The US Dollar Index (DXY) slipped below the 104.00 mark, retreating from multi-week highs, as profit-taking and cautious risk appetite weighed on the greenback. A softer dollar typically benefits gold, making the dollar-denominated commodity cheaper for holders of other currencies. This dynamic provided the primary catalyst for gold’s bounce from the $1,800 per ounce support zone, a level not seen since late 2024.
Despite the intraday recovery, gold bulls remain cautious. Market pricing currently reflects a high probability of another 25-basis-point rate hike at the Fed’s upcoming meeting in June. Higher interest rates increase the opportunity cost of holding non-yielding assets like gold, and also strengthen the dollar over the medium term. Comments from several Fed officials in recent days have reinforced the ‘higher for longer’ narrative, suggesting that rate cuts are not imminent.

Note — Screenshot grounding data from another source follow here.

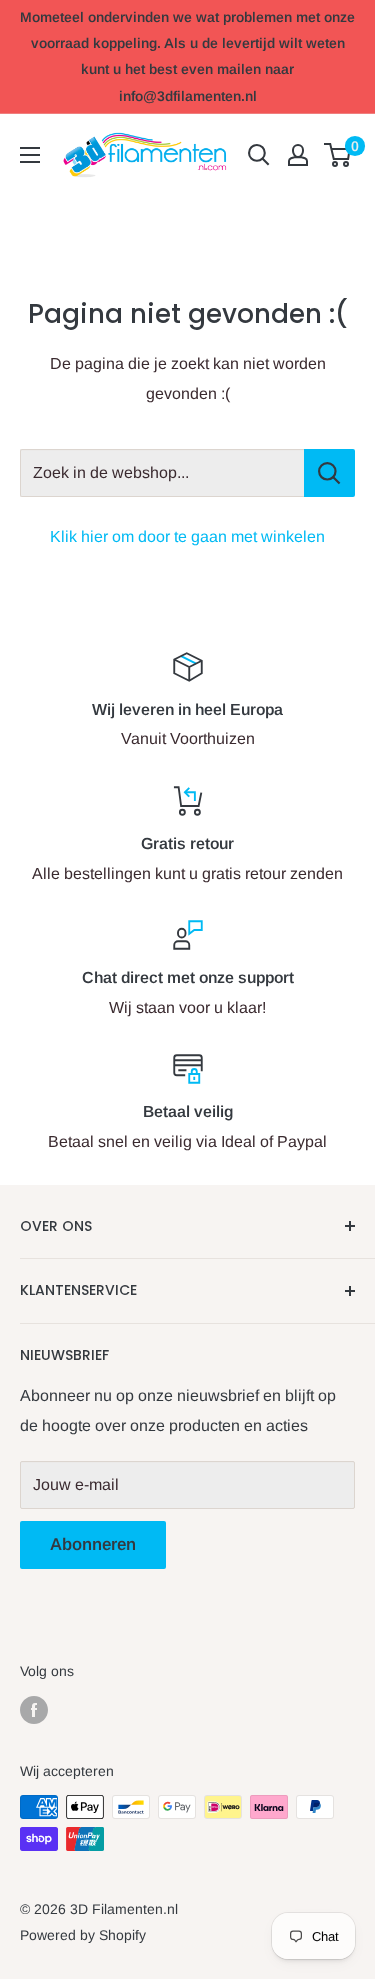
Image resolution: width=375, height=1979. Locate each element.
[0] (338, 155)
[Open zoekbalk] (259, 155)
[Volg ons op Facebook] (34, 1710)
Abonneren (93, 1544)
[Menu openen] (30, 155)
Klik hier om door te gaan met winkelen (187, 536)
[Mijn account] (298, 155)
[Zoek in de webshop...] (329, 473)
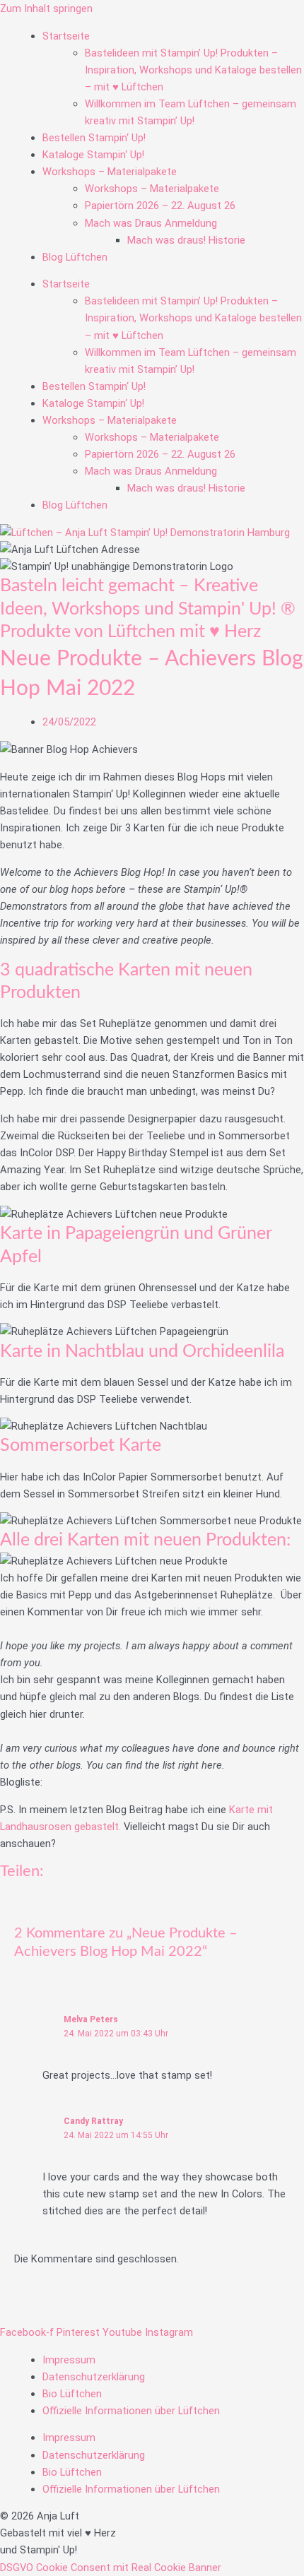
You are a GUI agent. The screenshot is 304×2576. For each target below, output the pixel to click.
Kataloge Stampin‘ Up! (93, 154)
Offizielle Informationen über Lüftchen (131, 2410)
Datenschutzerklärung (93, 2376)
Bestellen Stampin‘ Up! (94, 137)
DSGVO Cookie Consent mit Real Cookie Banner (110, 2567)
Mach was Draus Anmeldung (151, 223)
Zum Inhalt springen (46, 8)
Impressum (68, 2360)
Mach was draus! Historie (186, 240)
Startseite (66, 36)
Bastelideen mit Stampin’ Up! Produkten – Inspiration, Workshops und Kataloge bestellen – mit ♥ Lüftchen (193, 70)
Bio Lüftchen (72, 2393)
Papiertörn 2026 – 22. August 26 (160, 205)
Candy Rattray (93, 2121)
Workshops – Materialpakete (109, 171)
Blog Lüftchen (74, 257)
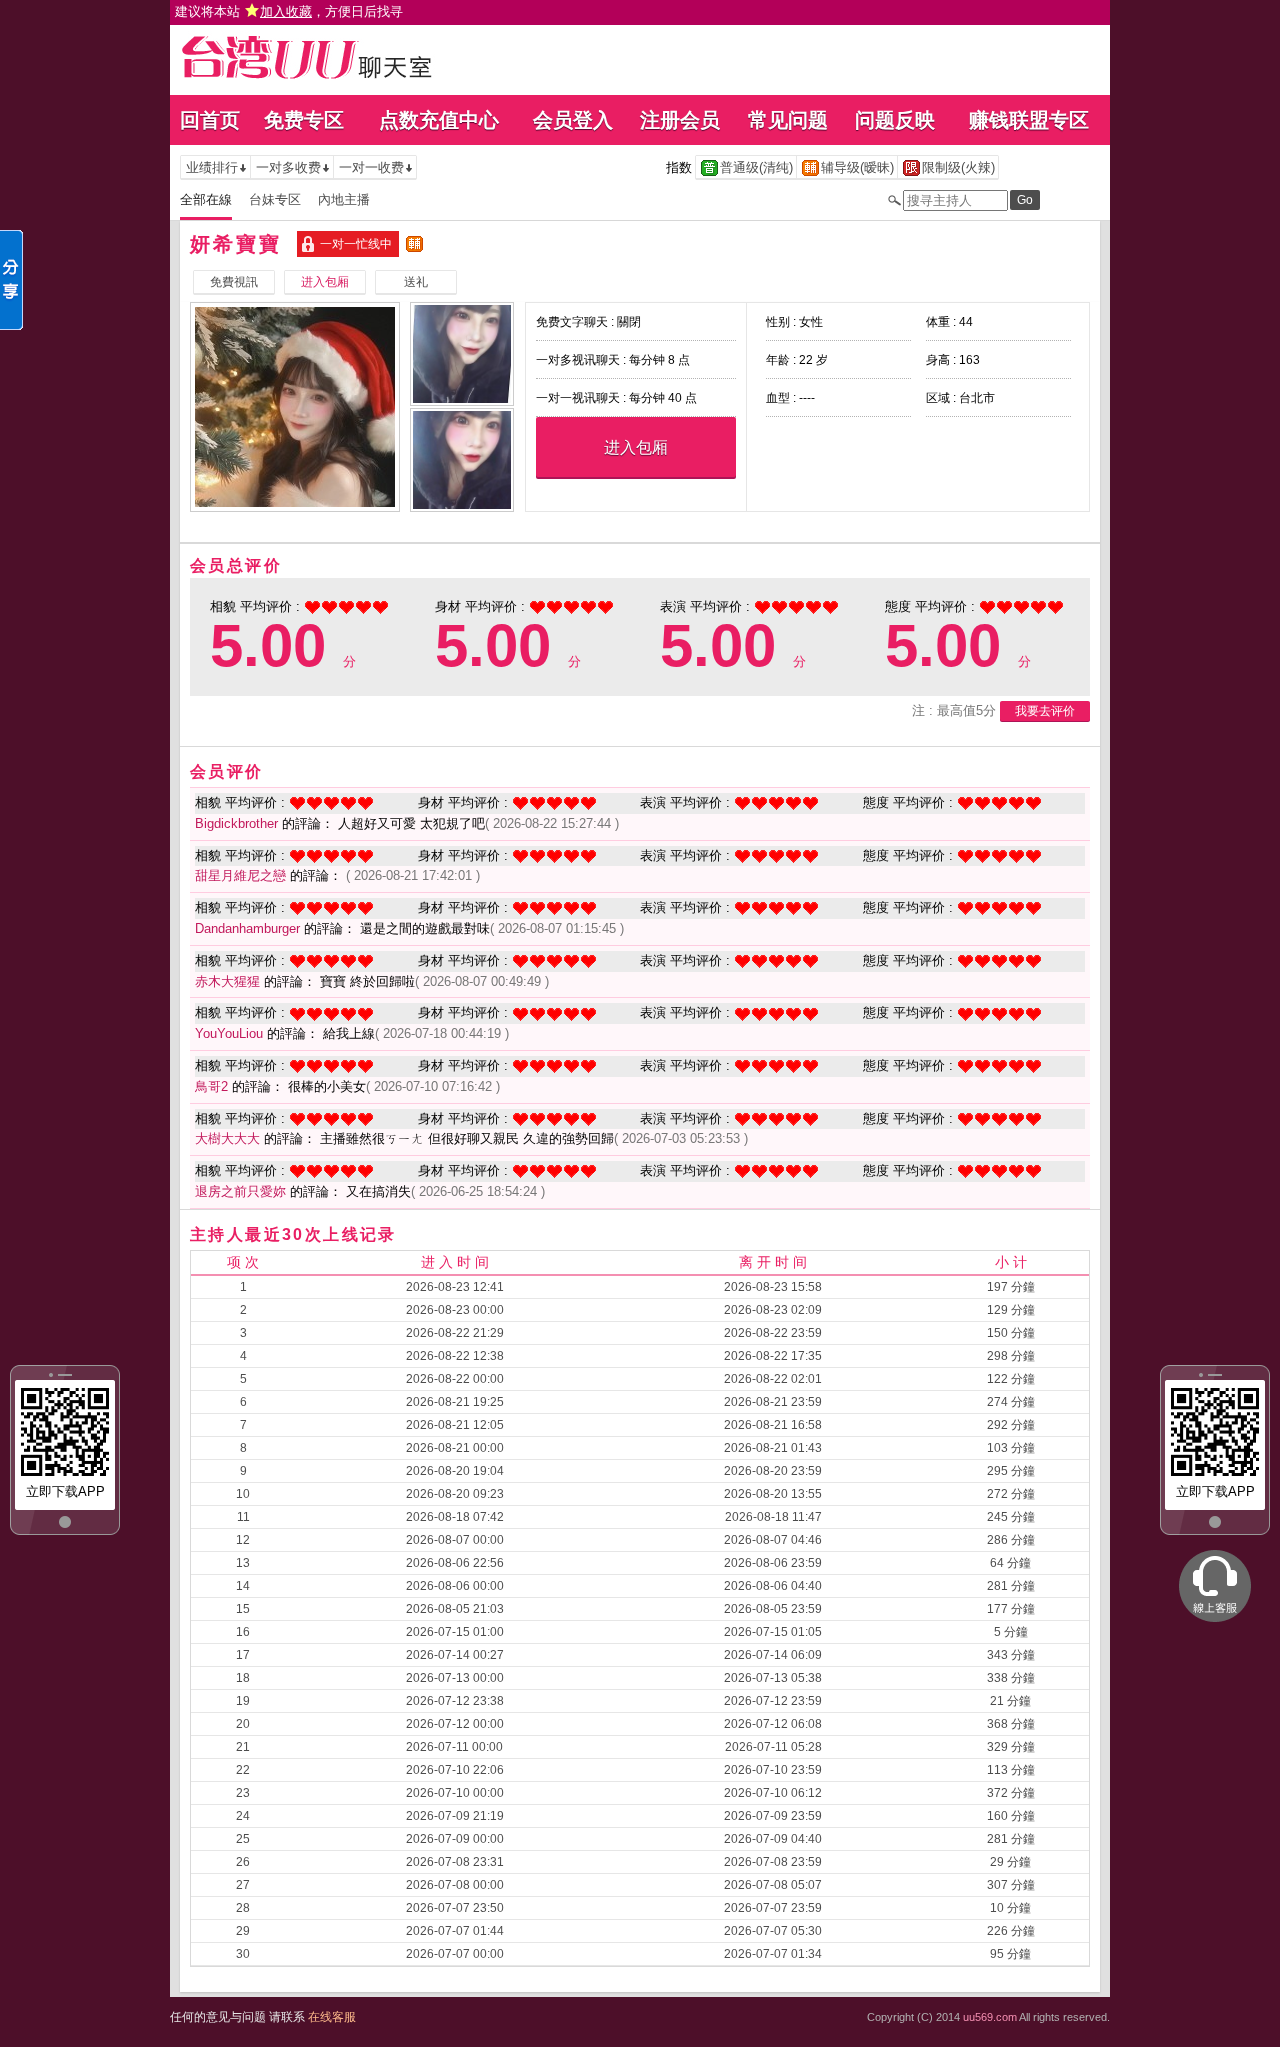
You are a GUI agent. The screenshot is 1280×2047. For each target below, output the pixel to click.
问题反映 (895, 120)
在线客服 (332, 2017)
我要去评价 (1045, 711)
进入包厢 (636, 447)
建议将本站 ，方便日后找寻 (289, 11)
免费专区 (304, 120)
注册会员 (680, 120)
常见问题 (788, 120)
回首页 (210, 120)
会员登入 (573, 120)
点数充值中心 (439, 120)
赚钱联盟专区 (1029, 120)
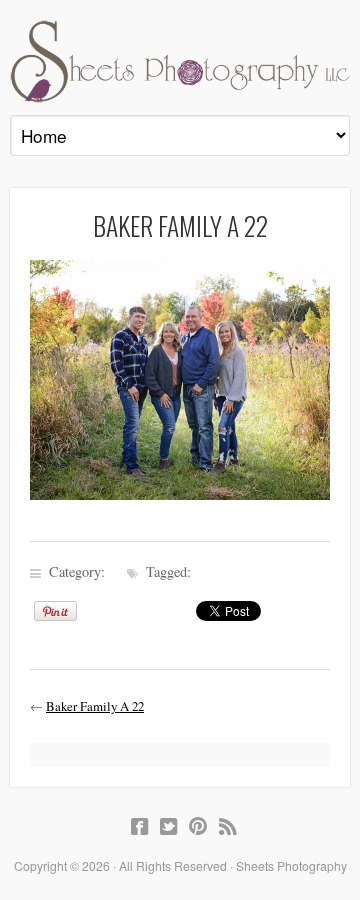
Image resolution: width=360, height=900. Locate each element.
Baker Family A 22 (95, 706)
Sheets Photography (180, 61)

For precious metals traders and investors, the current tug-of-war between a weak dollar and hawkish Fed expectations creates a challenging environment. The $1,800 level has historically acted as a strong support floor. A decisive break below it could accelerate selling pressure toward the $1,750 region. Conversely, a sustained move above $1,850 would require a significant shift in Fed rhetoric or a sharp deterioration in US economic data. The release of the Federal Open Market Committee (FOMC) minutes later this week will be closely watched for further clues on the policy trajectory.
Gold’s bounce from its year-to-date low is technically driven by short-term dollar weakness, but the fundamental headwind of elevated interest rates remains firmly in place. The metal is likely to trade in a narrow range until clearer signals emerge on the Fed’s next move. Investors should monitor upcoming US inflation data and central bank commentary for directional cues.
Q1: Why does gold price rise when the US dollar weakens?
Gold is priced in US dollars. When the dollar weakens, it takes fewer units of other currencies to buy the same amount of gold, increasing demand from international buyers and pushing the price up.
Q2: How do Fed rate hikes affect gold prices?
Higher interest rates increase the opportunity cost of holding gold, which offers no yield. They also tend to strengthen the dollar, creating a dual headwind for gold prices.
Q3: What is the key support level for gold right now?
The $1,800 per ounce level is widely viewed as a critical support floor. A break below this level could trigger further downside toward $1,750.